The Sierra Leonean ruler who led the hut Tax War
  • PublishedSeptember 14, 2019

Bai Bureh was a ruler, military strategist, and Muslim cleric who led the Temne and Loko uprising against British rule in Northern Sierra Leone.

 Early life and rule pre-rebellion

Bai Bureh was born on the 15th of February 1840 in Kasseh, a village near Port Loko in Northern Sierra Leone. His father was a Muslim cleric and an important Loko war-chief while his mother was a Temne trader from Makeni.

Bureh was a devout Muslim of the Suffi tradition of Sunni Islam, and he also held on to his strong African traditions and values.

When he was a young man, his father sent him to Gbendembu, there he was trained to become a warrior.

All through his training at the village, he revealed that he was a formidable warrior and was given the nickname “Kebalai”, which means as ‘one who doesn’t tire of war’. When Kebalai returned to his home village, he was crowned ruler of Kasseh.

Between the 1860s and 1870s, Bureh had become the top warrior of Port Loko and the entire Northern Sierra Leone.

He fought and won wars against other villagers alongside tribal leaders who stood against his plan to establish correct Islamic and indigenous practices throughout Northern Sierra Leone.

Bureh fought against the Susu people from French Guinea in 1882 who invaded Kambia – a town in northern Sierra Leone.

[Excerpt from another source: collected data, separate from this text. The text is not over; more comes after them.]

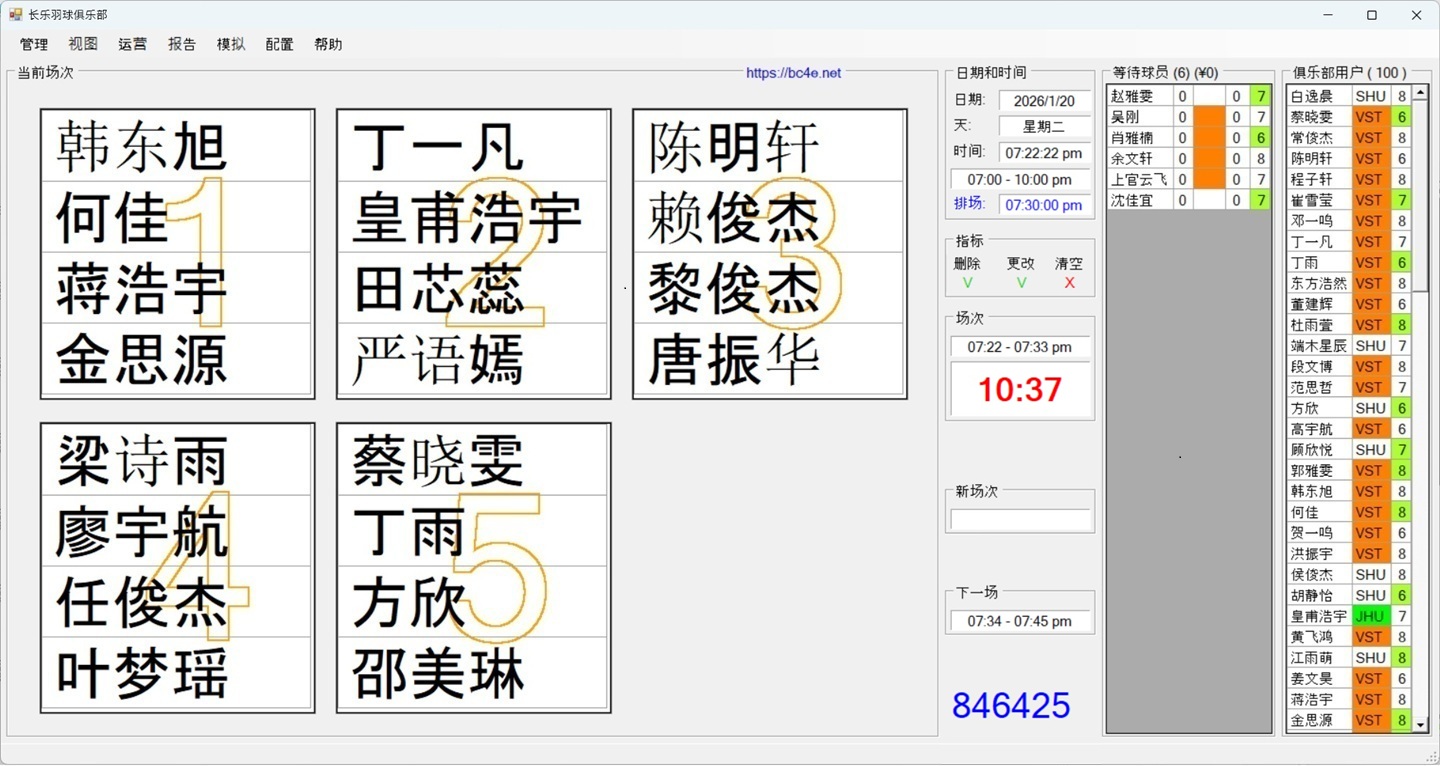Open the 配置 menu
The height and width of the screenshot is (766, 1440).
pyautogui.click(x=279, y=44)
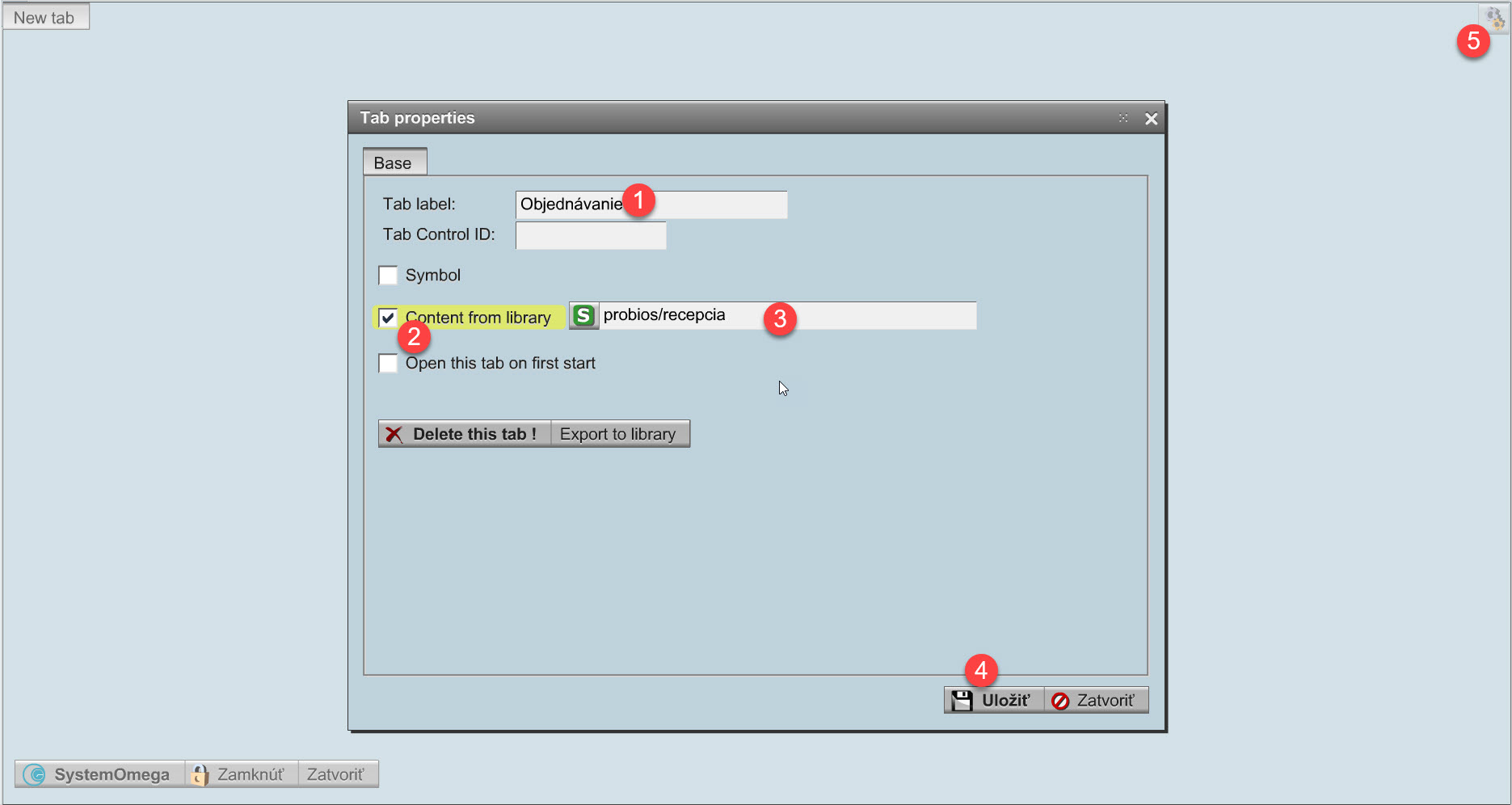The width and height of the screenshot is (1512, 805).
Task: Click the Zatvoriť button in the dialog
Action: click(x=1096, y=700)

His fighters defeated the Susu and pushed them back into French Guinea and returned the land to the owners. After winning several major wars, his popularity spread and the people of the north felt they had found a warrior who would defend their land.

He was crowned the chief of Northern Sierra Leone in 1886.

Rebellion

As a ruler, he never collaborated with the British who were living in Freetown. Neither did he recognize the peace treaty the British had negotiated with the Limba without his participation.

However, on the 1st of January 1893, the British colonials instituted a hut tax in Sierra Leone and throughout British-controlled Africa. The tax could be paid in grain, money, stock or labor. Many Sierra Leoneans had to work as laborers to pay the tax as the tax enabled the British to build roads, towns, railways and other infrastructural amenities in British-controlled Sierra Leone.

Bureh refused to recognize the hut tax that the British had imposed as he did not believe the Sierra Leonean people had a duty to pay taxes to foreigners. He wanted the British to leave and allow Sierra Leoneans to solve their problems.

However, the British issued a warrant to arrest Bureh after he refused to pay his taxes on several occasions. The British Governor to Sierra Leone, Frederic Cardew, offered one hundred pounds as a reward for his capture. But as expected, the ruler reciprocated by offering the higher sum of five hundred pounds for the arrest of the governor.

In 1898, Bureh declared war on the British in Sierra Leone. The war later became the Hut Tax War of 1898.

Most of Bureh’s fighters came from several Temne and Loko villages under his command. But other fighters who came from Limba, Kissi, and Kuranko villages were sent to his aid.

Bai Bureh’s men did not only kill the British soldiers but also killed dozens of Creoles who were living in Northern Sierra Leone because they thought that the Creoles supported the British.

Bureh had the advantage over the powerful British for several months of the war. By 19 February 1898, his forces had completely severed the British line of communication between Freetown and Port Loko.

They blocked the river and road from Freetown. Despite this, the British forces failed to defeat Bureh and his supporters.

Surrendered and exile

Bai Bureh finally surrendered on the 11th of November 1898, when he was tracked down in swampy, thickly vegetated countryside by a small patrolling party of the newly organized West African Regiment in Port Loko. Although his warriors fought for a while, they did not evade the troops for long.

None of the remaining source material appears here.